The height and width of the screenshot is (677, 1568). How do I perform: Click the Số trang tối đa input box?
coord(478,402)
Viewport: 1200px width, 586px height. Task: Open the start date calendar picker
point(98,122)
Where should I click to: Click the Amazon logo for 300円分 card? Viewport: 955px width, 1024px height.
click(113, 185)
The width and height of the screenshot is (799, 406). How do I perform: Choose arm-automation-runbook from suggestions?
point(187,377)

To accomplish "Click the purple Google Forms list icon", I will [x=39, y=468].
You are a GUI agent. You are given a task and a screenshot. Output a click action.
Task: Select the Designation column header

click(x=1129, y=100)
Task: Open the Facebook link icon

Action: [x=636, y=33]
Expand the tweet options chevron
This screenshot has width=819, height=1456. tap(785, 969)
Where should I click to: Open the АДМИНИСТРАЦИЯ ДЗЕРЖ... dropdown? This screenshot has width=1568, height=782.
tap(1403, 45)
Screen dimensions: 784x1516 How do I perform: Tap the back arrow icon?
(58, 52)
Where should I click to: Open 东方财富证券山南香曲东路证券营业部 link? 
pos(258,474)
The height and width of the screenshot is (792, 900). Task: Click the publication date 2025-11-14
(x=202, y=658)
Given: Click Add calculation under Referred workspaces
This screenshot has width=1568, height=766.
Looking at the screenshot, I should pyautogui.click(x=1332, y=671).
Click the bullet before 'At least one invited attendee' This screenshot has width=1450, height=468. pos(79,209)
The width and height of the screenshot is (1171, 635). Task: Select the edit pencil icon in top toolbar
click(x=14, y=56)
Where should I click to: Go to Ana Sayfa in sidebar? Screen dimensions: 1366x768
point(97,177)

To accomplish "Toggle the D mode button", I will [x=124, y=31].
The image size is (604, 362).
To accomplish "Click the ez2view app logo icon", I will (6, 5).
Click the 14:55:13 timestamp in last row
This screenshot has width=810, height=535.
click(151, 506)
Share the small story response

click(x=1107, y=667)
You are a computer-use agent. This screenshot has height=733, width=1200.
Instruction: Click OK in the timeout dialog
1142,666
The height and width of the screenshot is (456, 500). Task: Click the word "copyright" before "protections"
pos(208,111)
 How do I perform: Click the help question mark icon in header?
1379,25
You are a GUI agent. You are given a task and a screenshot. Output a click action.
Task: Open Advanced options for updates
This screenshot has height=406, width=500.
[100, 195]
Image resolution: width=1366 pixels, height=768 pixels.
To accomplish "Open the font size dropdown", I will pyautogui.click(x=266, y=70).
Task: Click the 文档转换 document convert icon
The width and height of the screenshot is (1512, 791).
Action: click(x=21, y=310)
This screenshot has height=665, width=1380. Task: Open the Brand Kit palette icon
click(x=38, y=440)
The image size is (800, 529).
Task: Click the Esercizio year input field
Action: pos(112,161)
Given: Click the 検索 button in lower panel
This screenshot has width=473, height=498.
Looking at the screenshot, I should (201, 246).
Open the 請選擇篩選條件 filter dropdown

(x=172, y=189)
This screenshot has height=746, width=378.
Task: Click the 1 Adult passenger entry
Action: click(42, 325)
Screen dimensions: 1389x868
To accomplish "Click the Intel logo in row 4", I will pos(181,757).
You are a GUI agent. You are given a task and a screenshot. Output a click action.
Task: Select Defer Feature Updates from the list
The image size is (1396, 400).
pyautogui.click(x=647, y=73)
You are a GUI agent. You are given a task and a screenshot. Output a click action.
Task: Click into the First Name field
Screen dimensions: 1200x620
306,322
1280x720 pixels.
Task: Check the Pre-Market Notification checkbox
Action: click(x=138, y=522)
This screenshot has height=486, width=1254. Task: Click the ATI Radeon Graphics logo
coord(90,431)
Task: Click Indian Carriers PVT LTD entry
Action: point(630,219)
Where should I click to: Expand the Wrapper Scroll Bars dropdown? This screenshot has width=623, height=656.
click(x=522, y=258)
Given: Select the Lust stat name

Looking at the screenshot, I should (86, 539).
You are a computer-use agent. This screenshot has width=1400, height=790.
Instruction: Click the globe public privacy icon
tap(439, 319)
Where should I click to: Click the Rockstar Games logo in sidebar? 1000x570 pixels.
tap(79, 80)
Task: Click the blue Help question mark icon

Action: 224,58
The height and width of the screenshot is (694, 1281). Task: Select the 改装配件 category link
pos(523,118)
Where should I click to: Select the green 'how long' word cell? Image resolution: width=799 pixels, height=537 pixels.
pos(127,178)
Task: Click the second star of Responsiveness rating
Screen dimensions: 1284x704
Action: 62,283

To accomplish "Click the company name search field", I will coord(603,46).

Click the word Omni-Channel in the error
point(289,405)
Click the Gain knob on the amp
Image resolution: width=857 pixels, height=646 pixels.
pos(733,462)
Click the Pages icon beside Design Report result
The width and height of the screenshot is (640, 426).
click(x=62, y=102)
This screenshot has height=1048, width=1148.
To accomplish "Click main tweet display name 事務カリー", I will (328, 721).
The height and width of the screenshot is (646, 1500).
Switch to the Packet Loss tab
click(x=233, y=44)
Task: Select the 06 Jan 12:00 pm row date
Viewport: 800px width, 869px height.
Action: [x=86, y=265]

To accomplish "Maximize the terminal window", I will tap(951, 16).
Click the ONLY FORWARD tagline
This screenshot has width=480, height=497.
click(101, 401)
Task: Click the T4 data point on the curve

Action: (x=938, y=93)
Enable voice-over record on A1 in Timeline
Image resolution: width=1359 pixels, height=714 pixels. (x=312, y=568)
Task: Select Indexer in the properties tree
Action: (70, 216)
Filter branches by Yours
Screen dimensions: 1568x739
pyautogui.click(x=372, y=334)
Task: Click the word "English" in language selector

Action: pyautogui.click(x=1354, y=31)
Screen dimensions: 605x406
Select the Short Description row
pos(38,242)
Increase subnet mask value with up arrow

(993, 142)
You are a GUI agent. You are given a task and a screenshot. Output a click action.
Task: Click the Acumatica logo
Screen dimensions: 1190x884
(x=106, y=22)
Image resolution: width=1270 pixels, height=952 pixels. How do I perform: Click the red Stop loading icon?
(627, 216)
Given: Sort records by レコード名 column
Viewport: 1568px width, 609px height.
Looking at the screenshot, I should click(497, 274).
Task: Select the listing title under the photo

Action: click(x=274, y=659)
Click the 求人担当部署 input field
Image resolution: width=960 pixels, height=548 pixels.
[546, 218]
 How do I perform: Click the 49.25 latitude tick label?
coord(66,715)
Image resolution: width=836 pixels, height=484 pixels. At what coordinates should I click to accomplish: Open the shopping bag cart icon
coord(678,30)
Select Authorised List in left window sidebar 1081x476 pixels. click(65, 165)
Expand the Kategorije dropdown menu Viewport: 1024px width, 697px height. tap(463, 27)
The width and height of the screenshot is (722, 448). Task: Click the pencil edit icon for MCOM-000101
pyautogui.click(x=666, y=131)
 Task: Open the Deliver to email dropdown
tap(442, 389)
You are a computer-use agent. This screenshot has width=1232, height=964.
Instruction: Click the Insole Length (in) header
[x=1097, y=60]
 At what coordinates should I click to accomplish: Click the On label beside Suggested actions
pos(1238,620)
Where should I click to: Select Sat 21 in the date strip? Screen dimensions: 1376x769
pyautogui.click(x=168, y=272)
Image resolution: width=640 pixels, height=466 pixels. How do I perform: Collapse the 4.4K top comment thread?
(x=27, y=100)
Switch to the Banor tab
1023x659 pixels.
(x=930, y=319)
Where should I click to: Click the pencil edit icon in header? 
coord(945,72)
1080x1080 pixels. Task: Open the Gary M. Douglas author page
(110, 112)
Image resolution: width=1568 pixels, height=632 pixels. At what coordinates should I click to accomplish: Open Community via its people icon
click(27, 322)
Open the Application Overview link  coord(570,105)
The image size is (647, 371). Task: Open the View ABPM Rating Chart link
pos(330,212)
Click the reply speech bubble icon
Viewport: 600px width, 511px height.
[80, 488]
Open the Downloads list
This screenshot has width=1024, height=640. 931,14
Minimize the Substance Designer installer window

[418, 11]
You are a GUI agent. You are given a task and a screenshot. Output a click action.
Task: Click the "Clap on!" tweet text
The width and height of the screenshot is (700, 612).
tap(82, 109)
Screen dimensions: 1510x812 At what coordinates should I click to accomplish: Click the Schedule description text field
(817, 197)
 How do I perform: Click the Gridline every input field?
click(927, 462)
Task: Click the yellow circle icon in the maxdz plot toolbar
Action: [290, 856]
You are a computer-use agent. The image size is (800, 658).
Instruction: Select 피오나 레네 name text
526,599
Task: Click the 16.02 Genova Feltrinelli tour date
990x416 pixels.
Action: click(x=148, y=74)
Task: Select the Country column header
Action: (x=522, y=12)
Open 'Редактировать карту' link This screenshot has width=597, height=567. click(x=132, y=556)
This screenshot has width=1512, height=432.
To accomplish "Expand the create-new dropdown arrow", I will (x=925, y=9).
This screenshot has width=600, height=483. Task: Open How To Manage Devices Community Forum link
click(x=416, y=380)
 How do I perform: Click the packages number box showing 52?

▶ **TASK TO COMPLETE**
Of the lines above, retype only those from the line containing "This screenshot has height=486, width=1254." through the line containing "This screenshot has height=1048, width=1148.", including both, exactly.

▶ **TASK SOLUTION**
This screenshot has height=486, width=1254. Task: Click the ATI Radeon Graphics logo
coord(90,431)
Task: Click Indian Carriers PVT LTD entry
Action: point(630,219)
Where should I click to: Expand the Wrapper Scroll Bars dropdown? This screenshot has width=623, height=656.
click(x=522, y=258)
Given: Select the Lust stat name

Looking at the screenshot, I should (86, 539).
You are a computer-use agent. This screenshot has width=1400, height=790.
Instruction: Click the globe public privacy icon
tap(439, 319)
Where should I click to: Click the Rockstar Games logo in sidebar? 1000x570 pixels.
tap(79, 80)
Task: Click the blue Help question mark icon

Action: 224,58
The height and width of the screenshot is (694, 1281). Task: Select the 改装配件 category link
pos(523,118)
Where should I click to: Select the green 'how long' word cell? Image resolution: width=799 pixels, height=537 pixels.
pos(127,178)
Task: Click the second star of Responsiveness rating
Screen dimensions: 1284x704
Action: 62,283

To accomplish "Click the company name search field", I will coord(603,46).

Click the word Omni-Channel in the error
point(289,405)
Click the Gain knob on the amp
Image resolution: width=857 pixels, height=646 pixels.
pos(733,462)
Click the Pages icon beside Design Report result
The width and height of the screenshot is (640, 426).
click(x=62, y=102)
This screenshot has height=1048, width=1148.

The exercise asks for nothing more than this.